Alors que la consécution inverse de décodage :
combinaison / sélection correspond à une configuration d'écoute et paraît exclure l'acte de parole.

Ceci donne à penser que l'occurrence d'une situation de similarité comme antécédent implique et induit la position d'agent (et/ou de locuteur), alors que la situation de contiguïté comme antécédent suscite de façon opposée la position de patient (et/ou d'auditeur).

Ayant à résumer succinctement les travaux que Jakobson consacre au problème qui nous intéresse nous relevons :

En premier lieu la reconnaissance des opérations linguistiques : sélection / combinaison comme l'expression de fonctions beaucoup plus vastes, qui régissent l'aménagement des unités sémantiques de différents rangs.

L'auteur déborde le seul point de vue de la linguistique. Il note que la situation concrète des personnes participe au contexte puisque l'échange immédiat de paroles impose une forme de contiguïté.
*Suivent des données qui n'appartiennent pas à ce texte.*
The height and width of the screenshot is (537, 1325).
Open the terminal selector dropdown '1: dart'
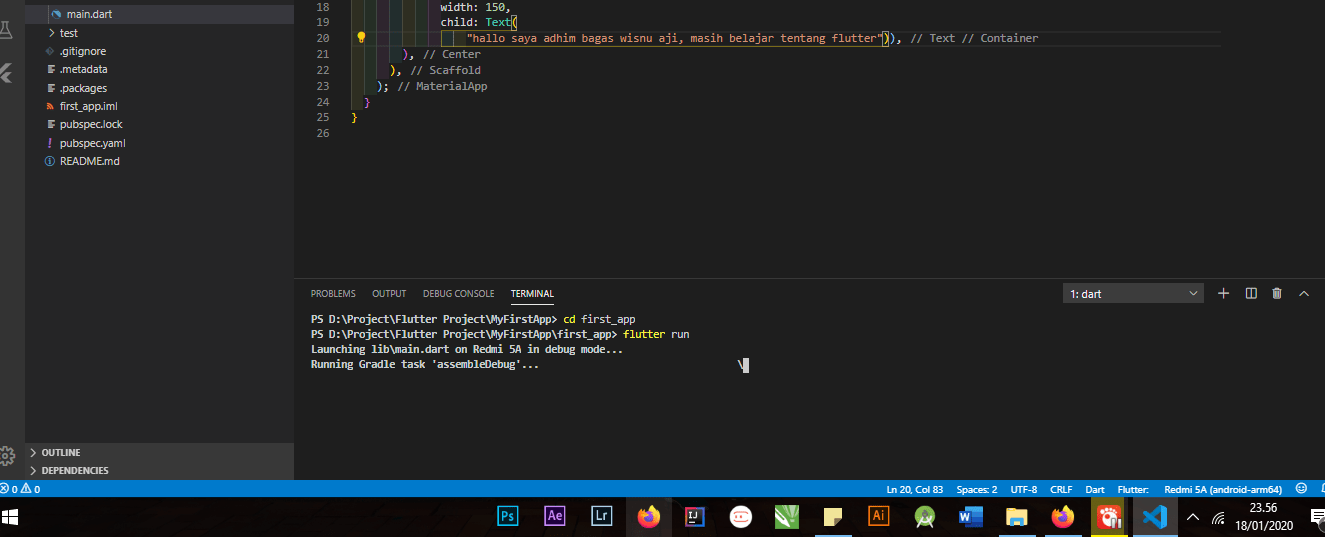pyautogui.click(x=1133, y=294)
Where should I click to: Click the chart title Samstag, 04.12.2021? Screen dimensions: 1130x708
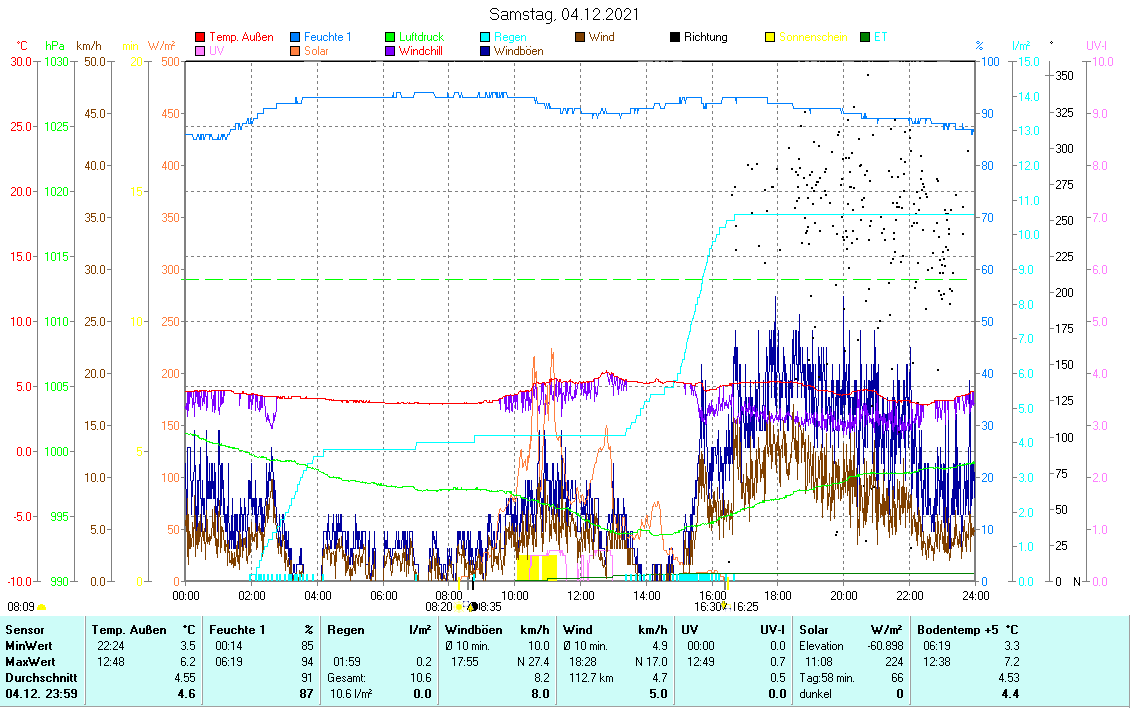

A l'inverse la séparation dans le temps et dans l'espace implique une relation interne de similarité.

En second lieu Jakobson observe que les unités linguistiques s'aménagent dans une hiérarchie toujours régie par cette bipolarisation depuis le signe élémentaire jusqu'aux unités les plus vastes.

En troisième lieu, il indique une donnée théorique majeure en observant qu'à l'intérieur du circuit de parole :

La position de locuteur ou d'auditeur impliquent des consécutions appropriée des fonctions de combinaison et de sélection nous retrouverons cette donnée à propos des hallucinations auditives.

La simultanéité parait irrecevable, ce qui laisse pressentir l'exclusion réciproque de la contiguïté et de la métaphore.

Cette problématique va s'avérer fondamentale dans la compréhension du comportement pudique, phénomène anthropologique majeur, et dans ce symptôme particulièrement énigmatique que sont les hallucinations auditives.